**HOW TO COMPLETE THIS TASK:** Could you please repeat the data below word for word?

**INFORMATION PROVIDED:**
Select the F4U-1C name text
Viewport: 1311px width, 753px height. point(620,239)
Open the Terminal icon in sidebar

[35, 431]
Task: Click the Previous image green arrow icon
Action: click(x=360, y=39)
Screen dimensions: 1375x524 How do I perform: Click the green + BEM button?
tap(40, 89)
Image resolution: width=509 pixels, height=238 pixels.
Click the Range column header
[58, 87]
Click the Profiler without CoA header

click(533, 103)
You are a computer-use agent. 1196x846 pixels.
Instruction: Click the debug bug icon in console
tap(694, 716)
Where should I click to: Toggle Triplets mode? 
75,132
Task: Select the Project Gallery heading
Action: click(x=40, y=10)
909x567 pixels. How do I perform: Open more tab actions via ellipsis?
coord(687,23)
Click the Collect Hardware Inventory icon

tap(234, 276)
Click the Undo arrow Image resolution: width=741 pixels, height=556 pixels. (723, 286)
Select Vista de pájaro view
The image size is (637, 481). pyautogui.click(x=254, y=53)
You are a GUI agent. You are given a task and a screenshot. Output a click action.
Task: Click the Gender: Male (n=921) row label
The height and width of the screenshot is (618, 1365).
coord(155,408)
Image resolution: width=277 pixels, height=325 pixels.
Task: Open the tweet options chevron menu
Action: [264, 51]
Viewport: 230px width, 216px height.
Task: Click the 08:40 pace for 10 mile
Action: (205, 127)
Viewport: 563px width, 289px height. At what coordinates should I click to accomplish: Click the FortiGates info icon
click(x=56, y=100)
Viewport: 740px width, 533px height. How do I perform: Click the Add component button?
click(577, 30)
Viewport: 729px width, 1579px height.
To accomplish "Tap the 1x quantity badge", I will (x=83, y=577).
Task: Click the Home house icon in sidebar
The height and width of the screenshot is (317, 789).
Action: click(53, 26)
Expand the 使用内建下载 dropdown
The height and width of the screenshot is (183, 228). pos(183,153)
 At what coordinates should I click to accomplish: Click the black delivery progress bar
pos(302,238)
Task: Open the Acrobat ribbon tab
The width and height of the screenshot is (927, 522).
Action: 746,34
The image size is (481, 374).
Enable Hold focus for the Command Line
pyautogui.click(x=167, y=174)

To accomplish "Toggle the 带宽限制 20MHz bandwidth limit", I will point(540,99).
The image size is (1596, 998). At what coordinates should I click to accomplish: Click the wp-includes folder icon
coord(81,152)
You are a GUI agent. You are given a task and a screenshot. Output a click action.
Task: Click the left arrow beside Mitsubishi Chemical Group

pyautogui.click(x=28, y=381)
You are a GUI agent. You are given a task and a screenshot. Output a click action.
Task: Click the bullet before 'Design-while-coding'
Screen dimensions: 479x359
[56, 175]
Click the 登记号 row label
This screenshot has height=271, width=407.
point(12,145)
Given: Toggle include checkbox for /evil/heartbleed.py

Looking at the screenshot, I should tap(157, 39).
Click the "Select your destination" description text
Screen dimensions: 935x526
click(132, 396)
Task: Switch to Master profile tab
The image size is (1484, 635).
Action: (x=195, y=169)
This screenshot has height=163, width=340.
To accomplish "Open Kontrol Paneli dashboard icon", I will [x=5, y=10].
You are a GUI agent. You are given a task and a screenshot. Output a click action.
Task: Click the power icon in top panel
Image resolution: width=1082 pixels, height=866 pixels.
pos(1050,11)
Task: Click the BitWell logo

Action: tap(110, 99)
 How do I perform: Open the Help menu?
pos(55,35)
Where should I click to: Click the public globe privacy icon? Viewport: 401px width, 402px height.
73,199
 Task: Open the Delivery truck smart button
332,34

**WRITTEN SOLUTION:**
Select the F4U-1C name text
Viewport: 1311px width, 753px height. point(620,239)
Open the Terminal icon in sidebar

[35, 431]
Task: Click the Previous image green arrow icon
Action: click(x=360, y=39)
Screen dimensions: 1375x524 How do I perform: Click the green + BEM button?
tap(40, 89)
Image resolution: width=509 pixels, height=238 pixels.
Click the Range column header
[58, 87]
Click the Profiler without CoA header

click(533, 103)
You are a computer-use agent. 1196x846 pixels.
Instruction: Click the debug bug icon in console
tap(694, 716)
Where should I click to: Toggle Triplets mode? 
75,132
Task: Select the Project Gallery heading
Action: click(x=40, y=10)
909x567 pixels. How do I perform: Open more tab actions via ellipsis?
coord(687,23)
Click the Collect Hardware Inventory icon

tap(234, 276)
Click the Undo arrow Image resolution: width=741 pixels, height=556 pixels. (723, 286)
Select Vista de pájaro view
The image size is (637, 481). pyautogui.click(x=254, y=53)
You are a GUI agent. You are given a task and a screenshot. Output a click action.
Task: Click the Gender: Male (n=921) row label
The height and width of the screenshot is (618, 1365).
coord(155,408)
Image resolution: width=277 pixels, height=325 pixels.
Task: Open the tweet options chevron menu
Action: [264, 51]
Viewport: 230px width, 216px height.
Task: Click the 08:40 pace for 10 mile
Action: (205, 127)
Viewport: 563px width, 289px height. At what coordinates should I click to accomplish: Click the FortiGates info icon
click(x=56, y=100)
Viewport: 740px width, 533px height. How do I perform: Click the Add component button?
click(577, 30)
Viewport: 729px width, 1579px height.
To accomplish "Tap the 1x quantity badge", I will (x=83, y=577).
Task: Click the Home house icon in sidebar
The height and width of the screenshot is (317, 789).
Action: click(53, 26)
Expand the 使用内建下载 dropdown
The height and width of the screenshot is (183, 228). pos(183,153)
 At what coordinates should I click to accomplish: Click the black delivery progress bar
pos(302,238)
Task: Open the Acrobat ribbon tab
The width and height of the screenshot is (927, 522).
Action: 746,34
The image size is (481, 374).
Enable Hold focus for the Command Line
pyautogui.click(x=167, y=174)

To accomplish "Toggle the 带宽限制 20MHz bandwidth limit", I will point(540,99).
The image size is (1596, 998). At what coordinates should I click to accomplish: Click the wp-includes folder icon
coord(81,152)
You are a GUI agent. You are given a task and a screenshot. Output a click action.
Task: Click the left arrow beside Mitsubishi Chemical Group

pyautogui.click(x=28, y=381)
You are a GUI agent. You are given a task and a screenshot. Output a click action.
Task: Click the bullet before 'Design-while-coding'
Screen dimensions: 479x359
[56, 175]
Click the 登记号 row label
This screenshot has height=271, width=407.
point(12,145)
Given: Toggle include checkbox for /evil/heartbleed.py

Looking at the screenshot, I should tap(157, 39).
Click the "Select your destination" description text
Screen dimensions: 935x526
click(132, 396)
Task: Switch to Master profile tab
The image size is (1484, 635).
Action: (x=195, y=169)
This screenshot has height=163, width=340.
To accomplish "Open Kontrol Paneli dashboard icon", I will [x=5, y=10].
You are a GUI agent. You are given a task and a screenshot. Output a click action.
Task: Click the power icon in top panel
Image resolution: width=1082 pixels, height=866 pixels.
pos(1050,11)
Task: Click the BitWell logo

Action: tap(110, 99)
 How do I perform: Open the Help menu?
pos(55,35)
Where should I click to: Click the public globe privacy icon? Viewport: 401px width, 402px height.
73,199
 Task: Open the Delivery truck smart button
332,34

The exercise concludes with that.